Print the line containing "You are a computer-use agent." and all lines after it, unchanged, through the end of the data. Leave the pictures out.

⟨

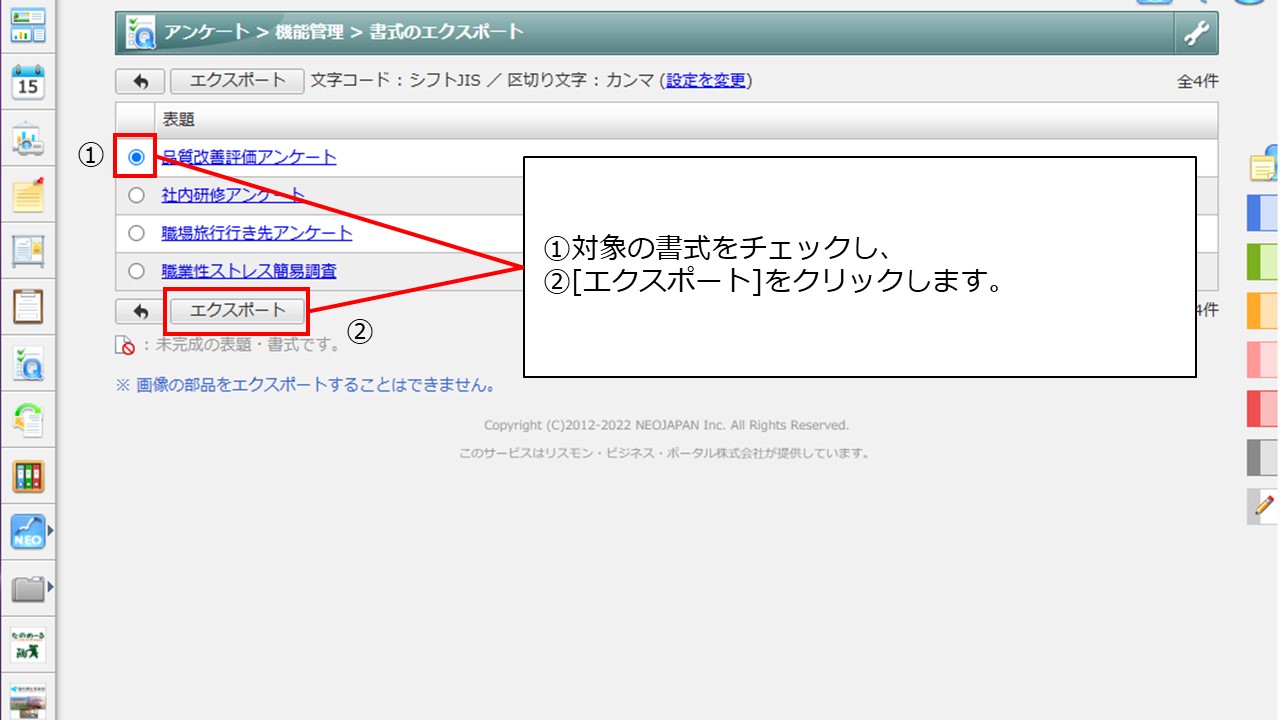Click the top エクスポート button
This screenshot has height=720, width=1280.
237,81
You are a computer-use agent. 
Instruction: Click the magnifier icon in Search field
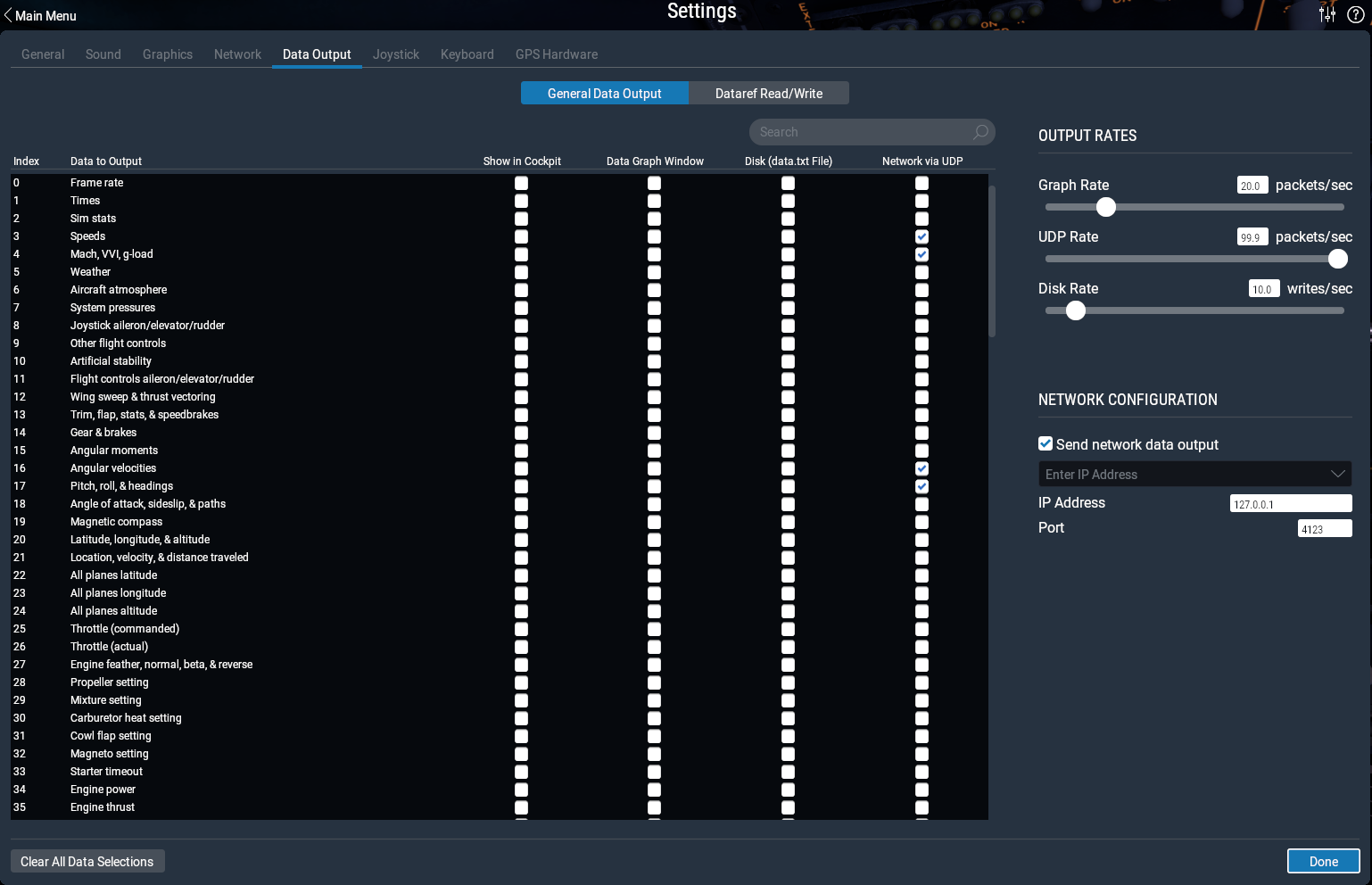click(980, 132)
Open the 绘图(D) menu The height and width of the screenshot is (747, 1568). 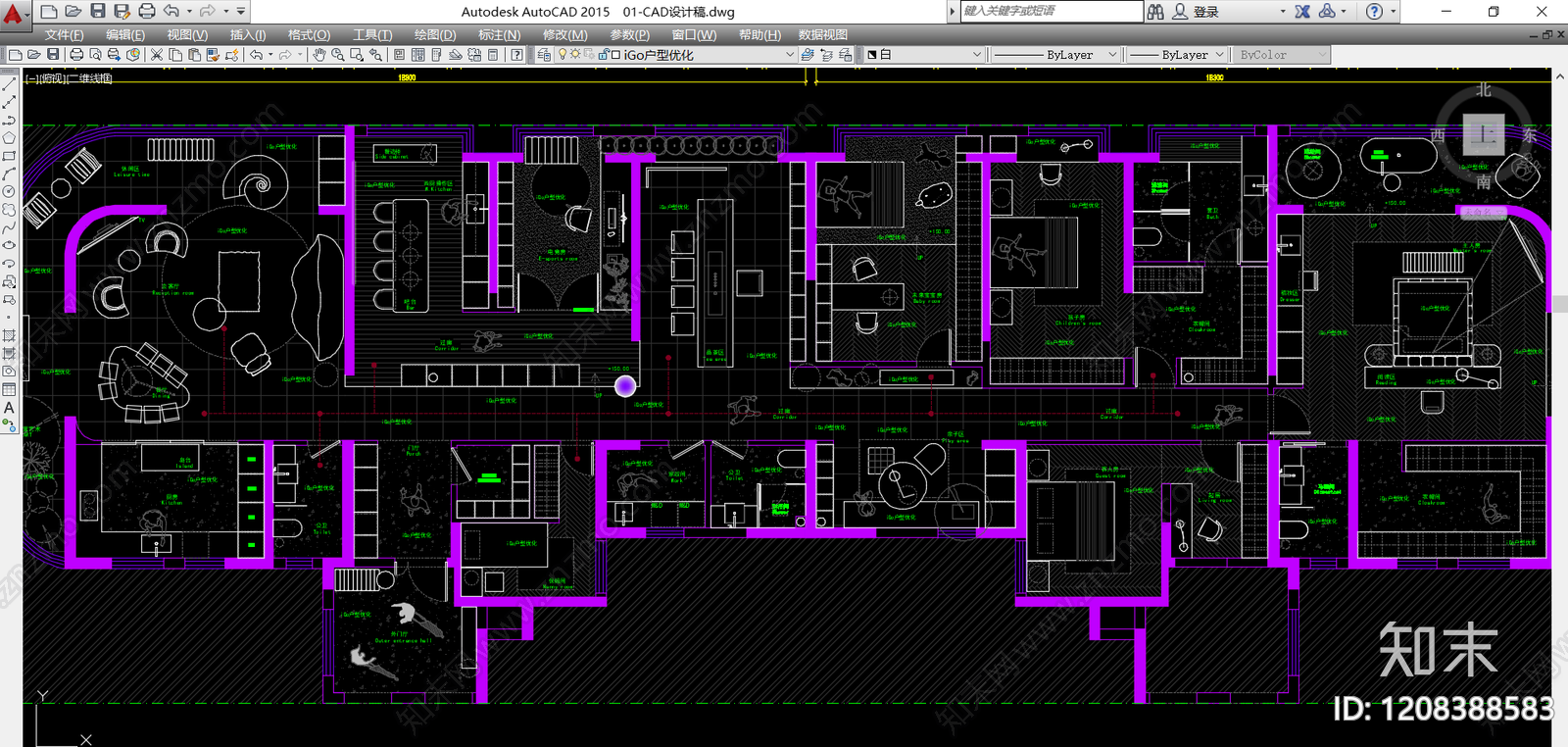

⟩

Result of this task
You are a computer-use agent. 
Instruction: Click the magnifier icon in Search field
click(980, 132)
Open the 绘图(D) menu The height and width of the screenshot is (747, 1568). 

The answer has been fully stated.